REQUIRED WORK = All lines holding the word "computer" are to be copied from the records beneath.

PROVIDED RECORDS =
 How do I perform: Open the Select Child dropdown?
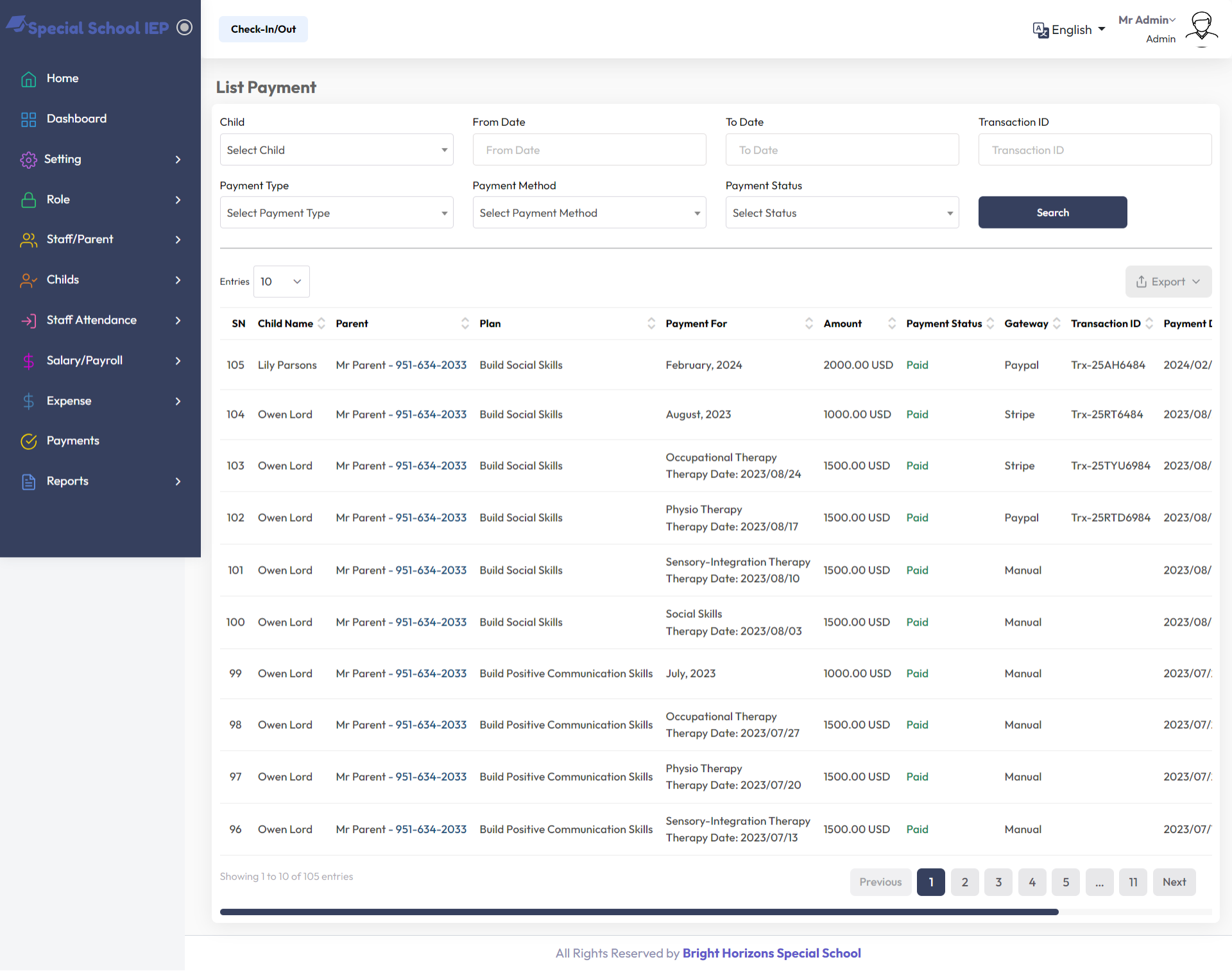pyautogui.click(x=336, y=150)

* * *

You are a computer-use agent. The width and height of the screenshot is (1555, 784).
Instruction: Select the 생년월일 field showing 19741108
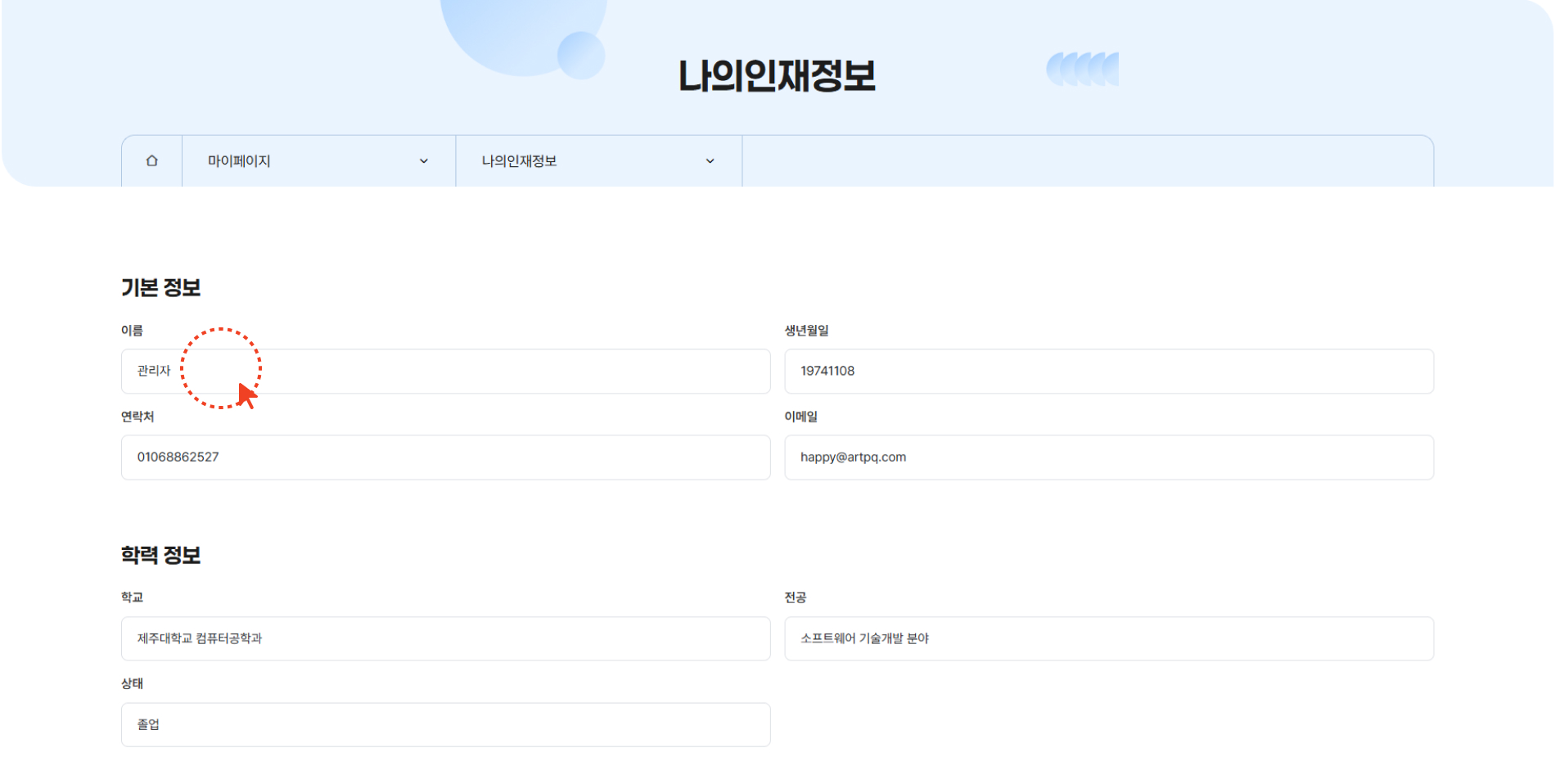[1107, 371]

* * *

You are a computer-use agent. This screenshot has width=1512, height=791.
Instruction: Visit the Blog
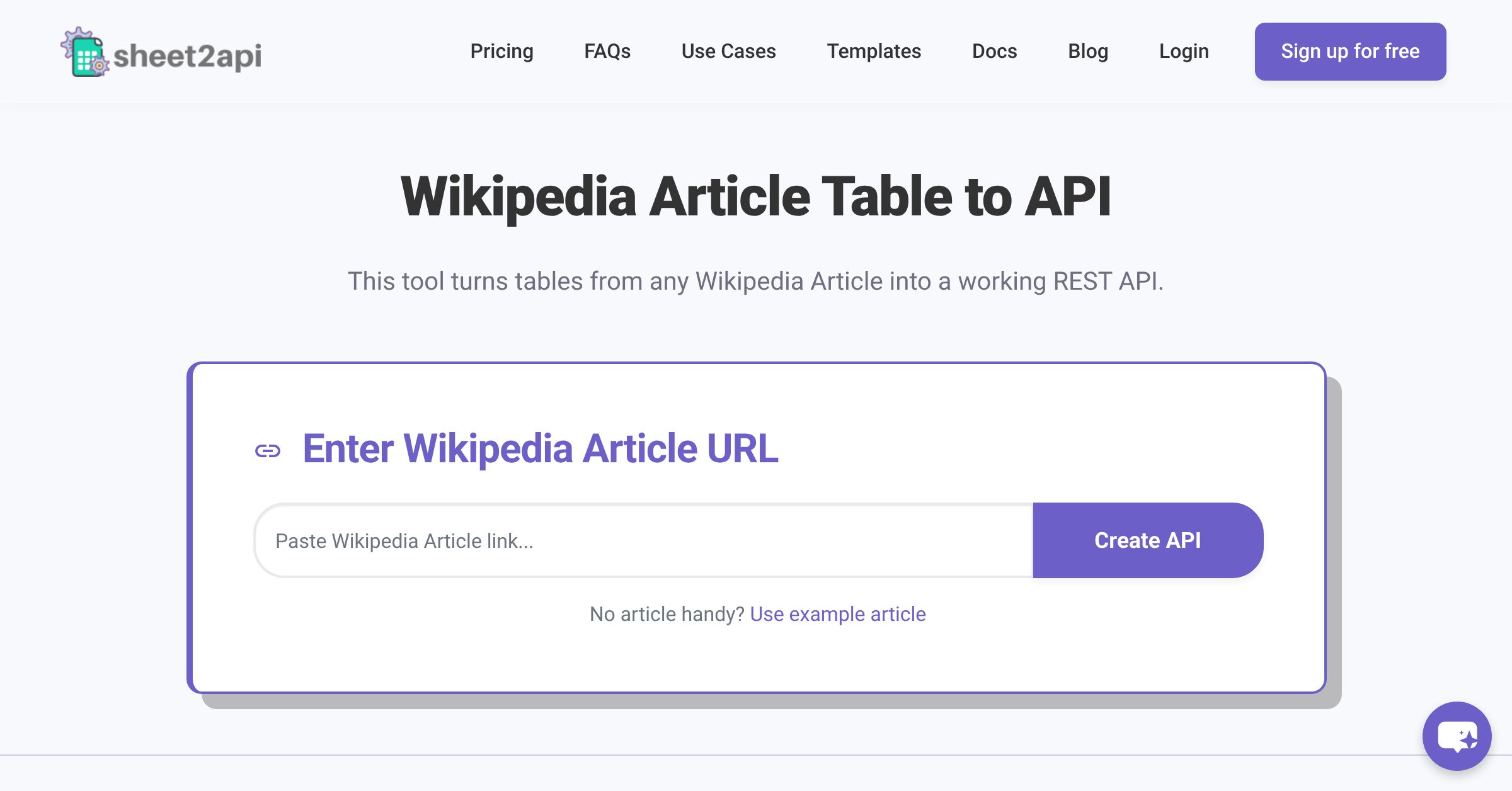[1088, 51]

YOUR RESPONSE =
You are a computer-use agent. The width and height of the screenshot is (1555, 784).
You are a computer-use agent. This screenshot has width=1512, height=791.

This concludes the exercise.